In second embodiments, the present invention provides a computer system including a central processing unit (CPU), a memory coupled to the CPU, and a computer-readable, tangible storage device coupled to the CPU. The storage device contains instructions that, when carried out by the CPU via the memory, implement a method of generating a log parser. The method includes the computer system receiving regular expressions and storing the regular expressions in a crowd-sourced data repository. The method further includes, subsequent to receiving and storing the regular expressions, the computer system receiving an instruction to create a log parser based on a sample log. The method further includes the computer system receiving the sample log. The method further includes, based on the stored regular expressions and the received sample log, the computer system identifying matches between a plurality of strings of characters included in the received sample log and a plurality of regular expressions included in the stored regular expressions. Each match indicates a regular expression included in the plurality of regular expressions is capable of parsing a respective string included in the plurality of strings. The method further includes, based on the identified matches, the computer system generating the log parser as including the plurality of regular expressions that match the plurality of strings included in the sample log.

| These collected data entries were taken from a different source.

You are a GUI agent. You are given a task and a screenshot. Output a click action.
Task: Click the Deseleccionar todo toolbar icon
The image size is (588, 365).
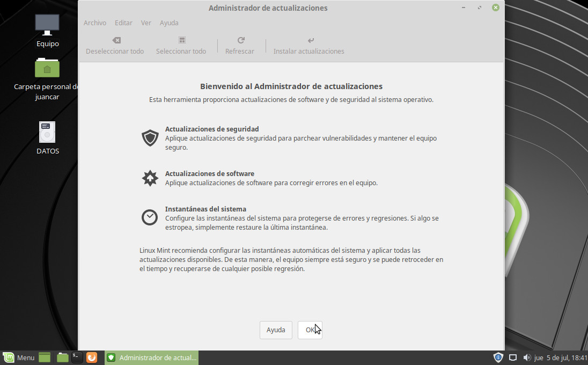(x=116, y=41)
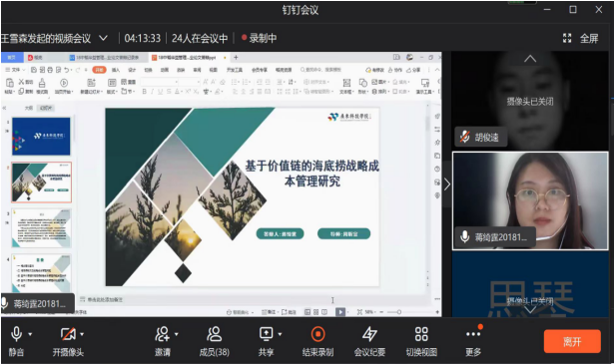Select 蒋绮霞 video thumbnail

pos(530,201)
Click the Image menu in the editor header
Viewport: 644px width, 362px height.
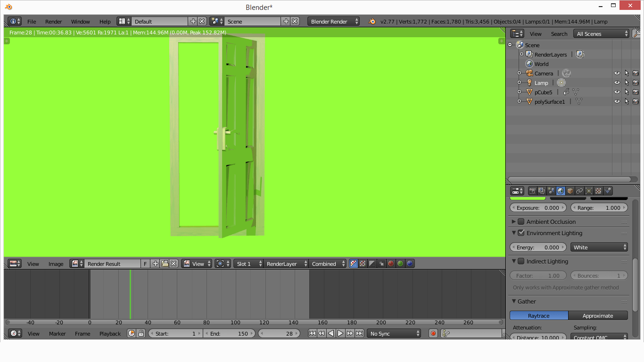point(56,263)
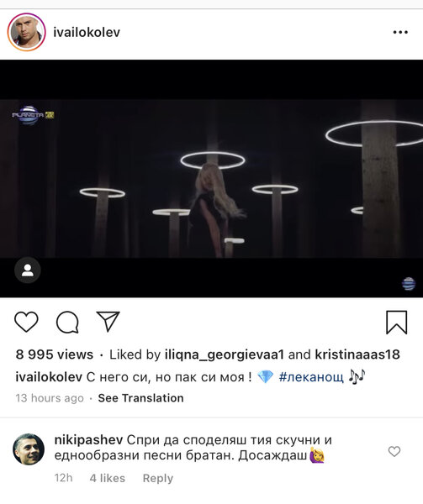Like nikipashev's comment with small heart
423x504 pixels.
coord(394,451)
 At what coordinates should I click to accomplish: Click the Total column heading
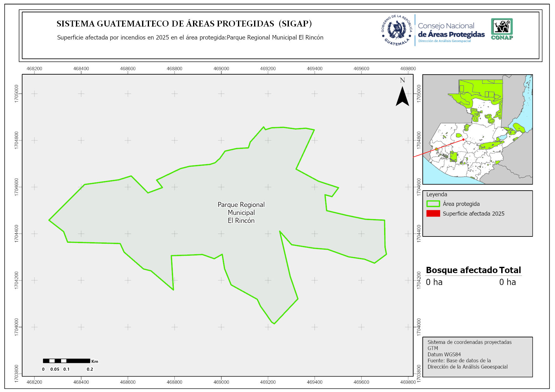click(x=510, y=270)
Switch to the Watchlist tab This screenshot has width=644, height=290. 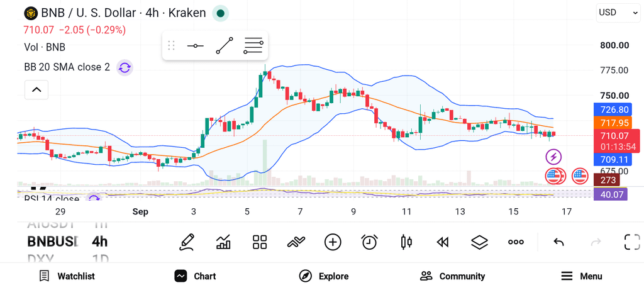point(67,276)
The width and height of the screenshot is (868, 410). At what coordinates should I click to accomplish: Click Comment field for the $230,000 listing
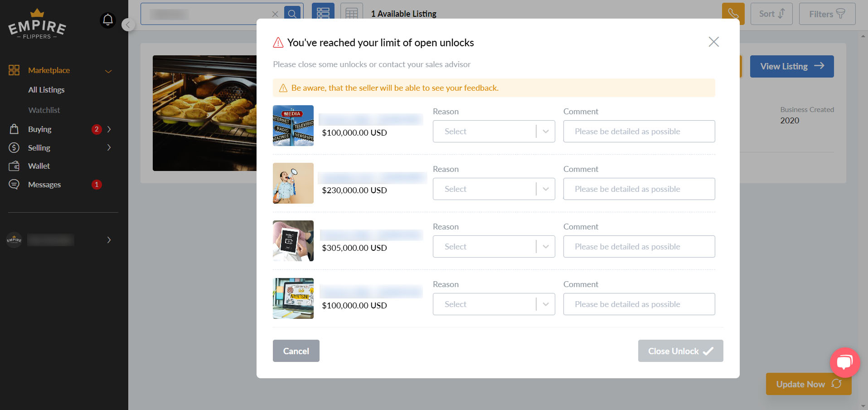click(639, 189)
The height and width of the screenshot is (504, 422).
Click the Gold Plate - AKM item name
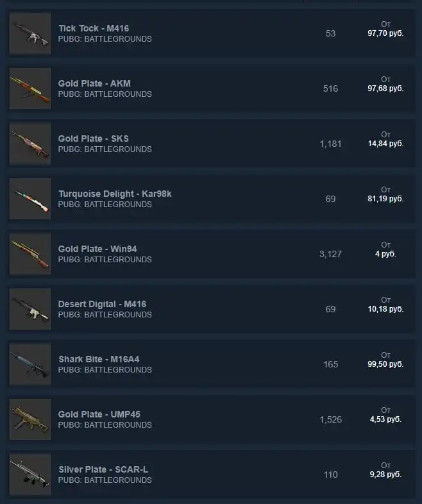(94, 83)

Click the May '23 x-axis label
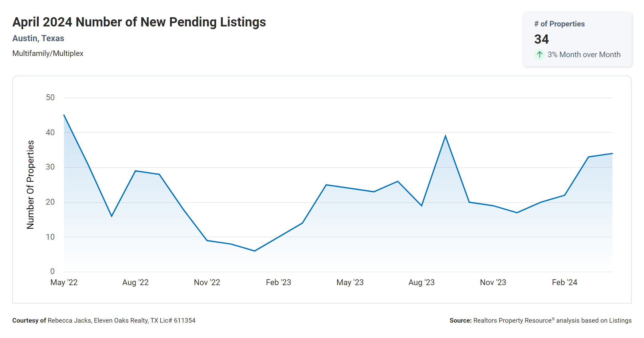point(350,282)
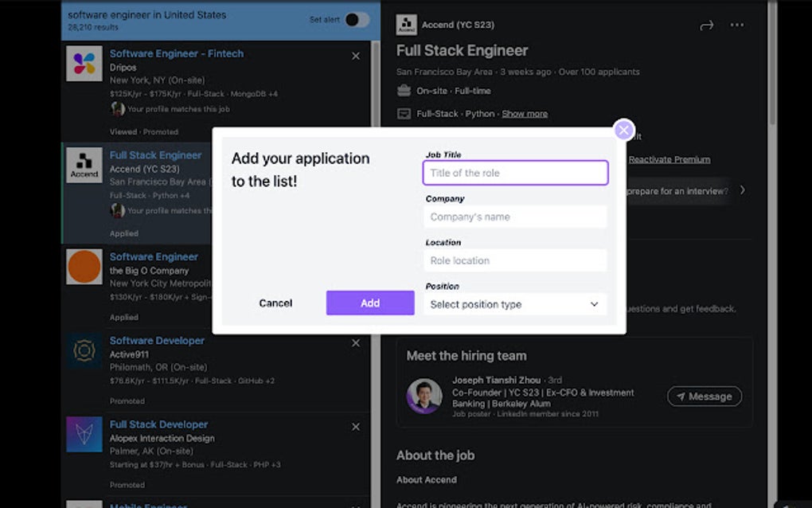This screenshot has width=812, height=508.
Task: Expand the interview preparation chevron
Action: (x=740, y=191)

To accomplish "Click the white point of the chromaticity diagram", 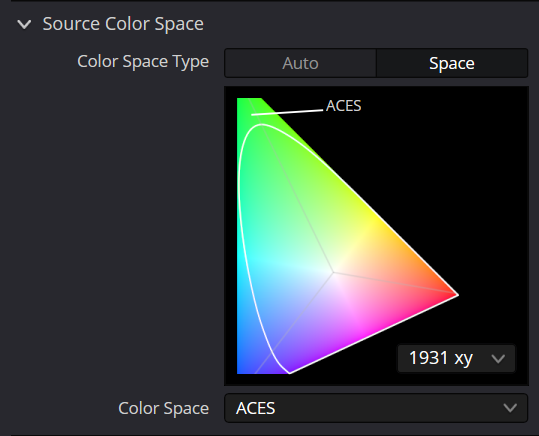I will tap(333, 272).
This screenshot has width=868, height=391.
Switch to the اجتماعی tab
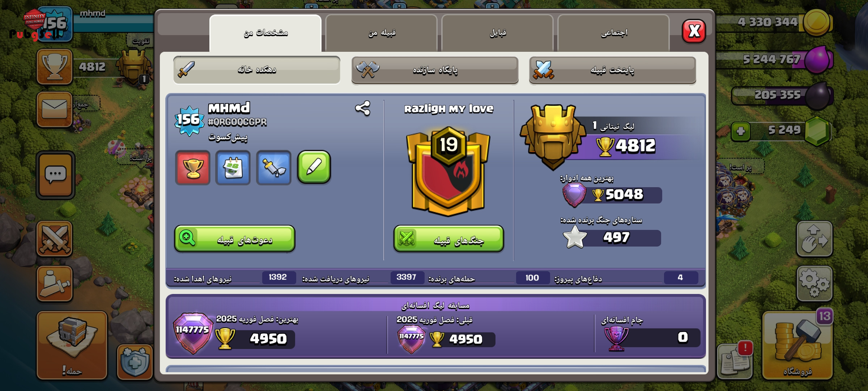tap(614, 33)
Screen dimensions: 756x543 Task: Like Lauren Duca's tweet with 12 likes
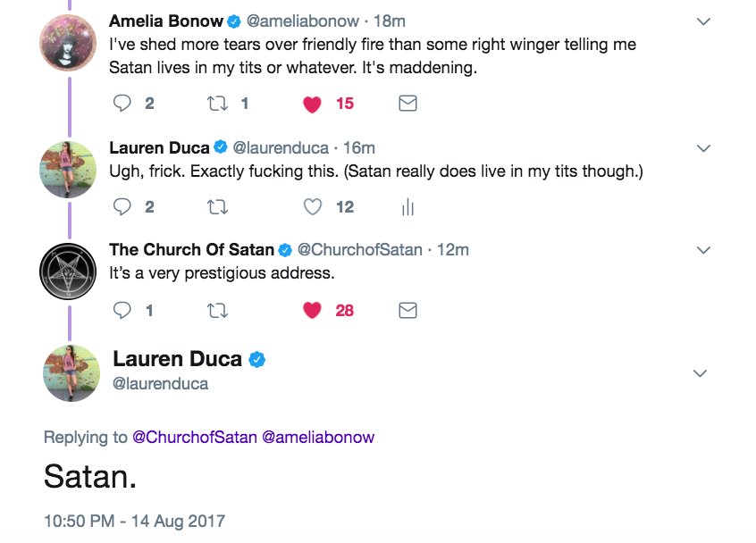pyautogui.click(x=312, y=207)
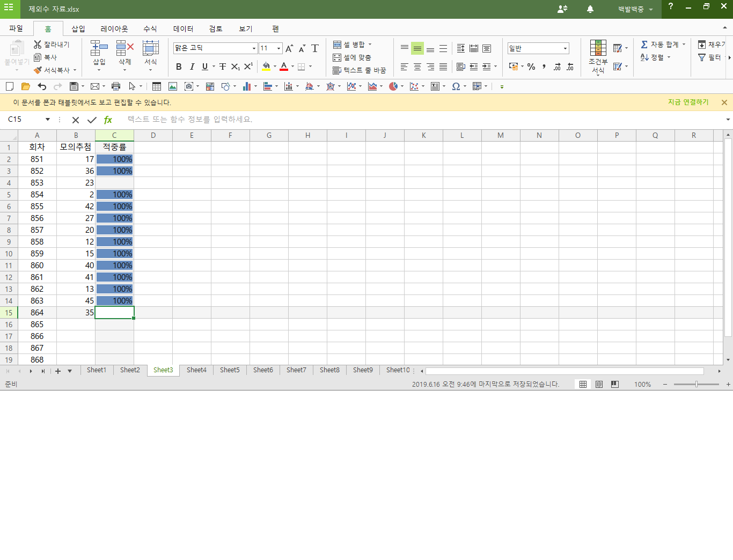
Task: Click the Cut (잘라내기) scissors icon
Action: 38,45
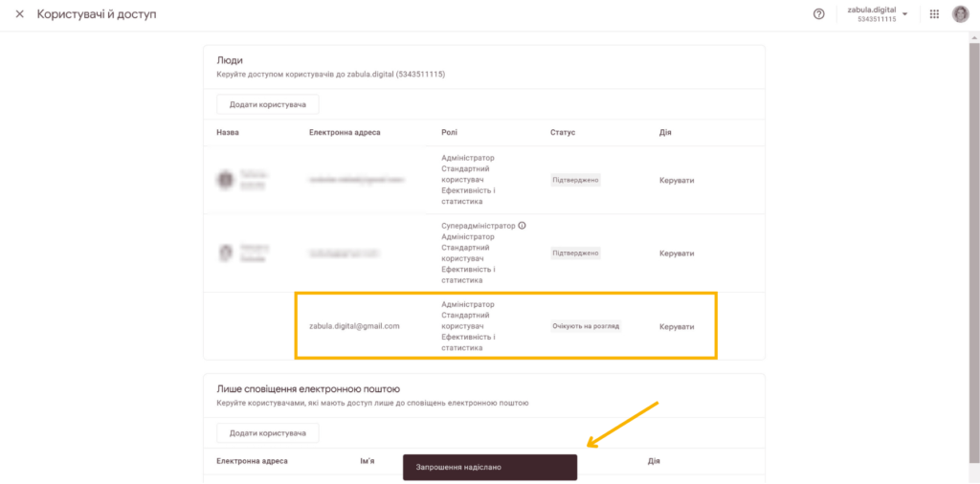This screenshot has height=484, width=980.
Task: Click the zabula.digital@gmail.com email address
Action: 354,326
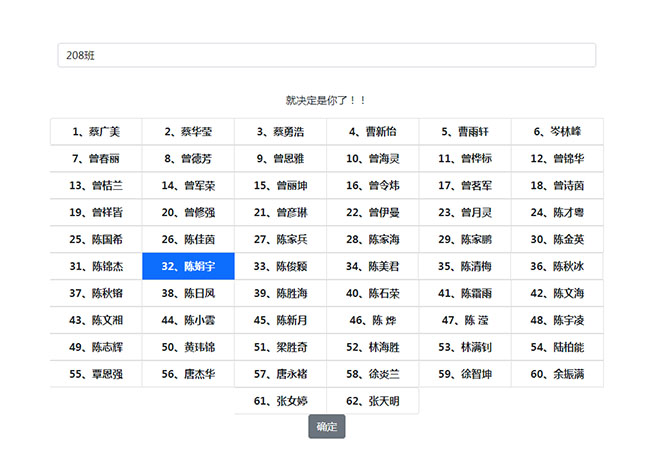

In third embodiments, the present invention provides a computer program product including a computer-readable, tangible storage device and computer-readable program instructions stored in the computer-readable, tangible storage device. The computer-readable program instructions, when carried out by a central processing unit (CPU) of a computer system, implement a method of generating a custom log parser. The method includes the computer system receiving regular expressions and storing the regular expressions in a crowd-sourced data repository. The method further includes, subsequent to receiving and storing the regular expressions, the computer system receiving an instruction to create a log parser based on a sample log. The method further includes the computer system receiving the sample log. The method further includes, based on the stored regular expressions and the received sample log, the computer system identifying matches between a plurality of strings of characters included in the received sample log and a plurality of regular expressions included in the stored regular expressions, each match indicating a regular expression included in the plurality of regular expressions is capable of parsing a respective string included in the plurality of strings. The method further includes, based on the identified matches, the computer system generating the log parser as including the plurality of regular expressions that match the plurality of strings included in the sample log.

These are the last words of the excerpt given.